**EXERCISES:**
**A.** List every distinct date or year that appears in the thread on Presbyterianism and the Church of England, without repeats.
**B.** In the thread on Presbyterianism and the Church of England, reproduce word for word the passage that starts at the words "Preface to _Presbyterianism" and stops after "in better order.".

**DOCUMENT PASSAGE:**
- - -

# Presbyterianism Defended on the Church of England



## Reformed Covenanter (Aug 15, 2021)

The respective claims of prelacy and presbyterianism are canvassed freely; and while the unscriptural character of prelacy itself, and the abuses of the Church of England are fully exposed, no attempt is made to denounce that portion of the Christian commonwealth as not being a church of Christ.

We seek not her injury, but we earnestly desire her reformation, and until such reformation take place, we believe it to be a special duty to build up our people in the faith of those principles for which their fathers bled; and which we still esteem to be of divine authority.

Preface to _Presbyterianism Defended, and the Arguments of Modern of Prelacy Examined and Refuted, in Four Discourses, by Ministers of the Synod of Ulster_ (Glasgow: William Collins, 1839), iv.


----------



## Reformed Covenanter (Aug 19, 2021)

Another observation from the same source:

As a Presbyterian I admit that the Church of England has the keys, but I maintain that the Presbyterian church has them also in possession, and that she keeps them in better order.

William D. Killen, ‘Discourse I’ in _Presbyterianism Defended, and the Arguments of Modern of Prelacy Examined and Refuted, in Four Discourses, by Ministers of the Synod of Ulster_ (Glasgow: William Collins, 1839), p. 42.


----------

- - -

**RECORDED INFORMATION:**
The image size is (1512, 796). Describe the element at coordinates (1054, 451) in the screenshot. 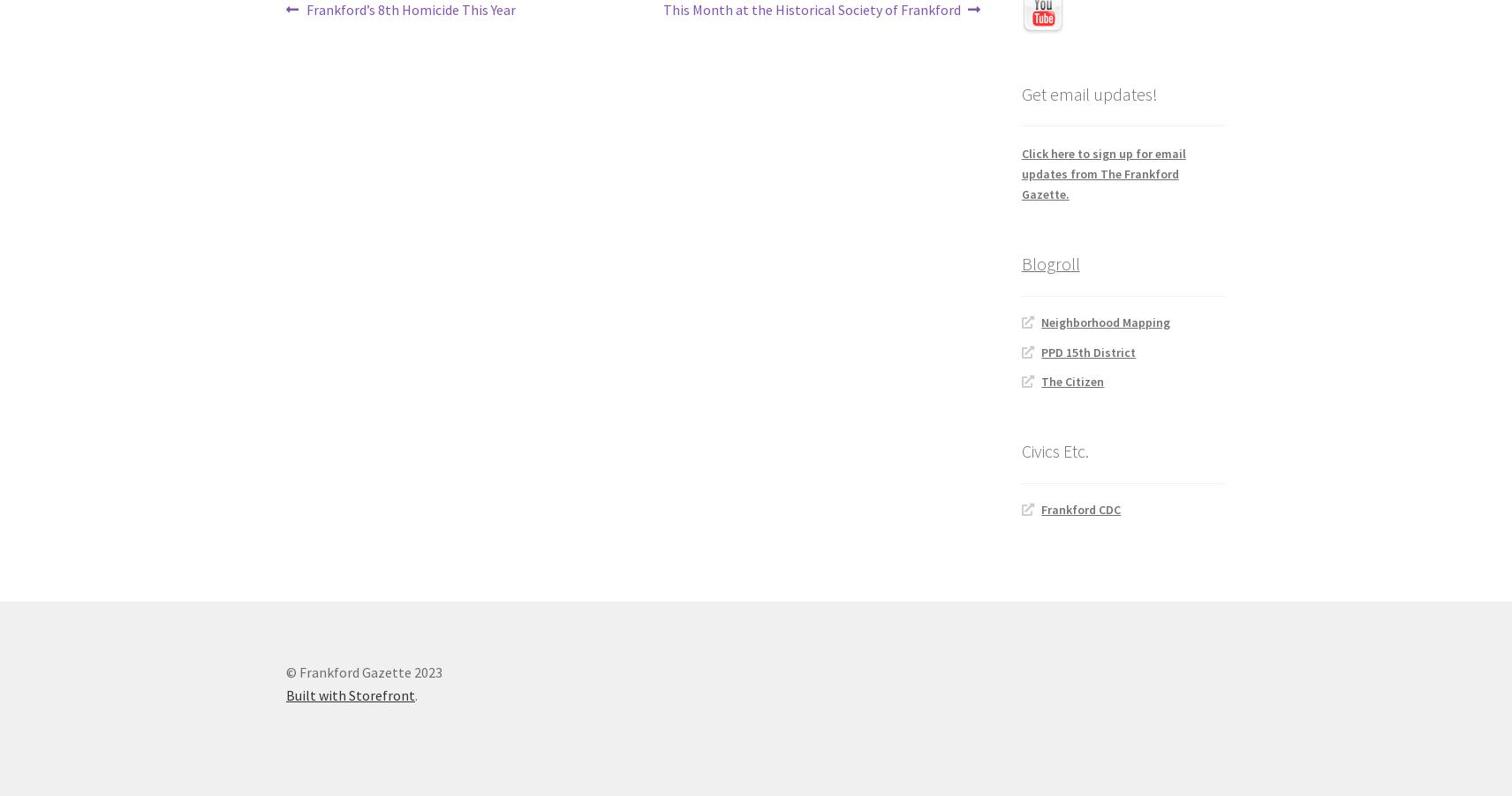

- - -

**SOLUTIONS PER TASK:**
**A.**
Aug 15, 2021
Aug 19, 2021
1839

**B.**
Preface to _Presbyterianism Defended, and the Arguments of Modern of Prelacy Examined and Refuted, in Four Discourses, by Ministers of the Synod of Ulster_ (Glasgow: William Collins, 1839), iv.


----------



## Reformed Covenanter (Aug 19, 2021)

Another observation from the same source:

As a Presbyterian I admit that the Church of England has the keys, but I maintain that the Presbyterian church has them also in possession, and that she keeps them in better order.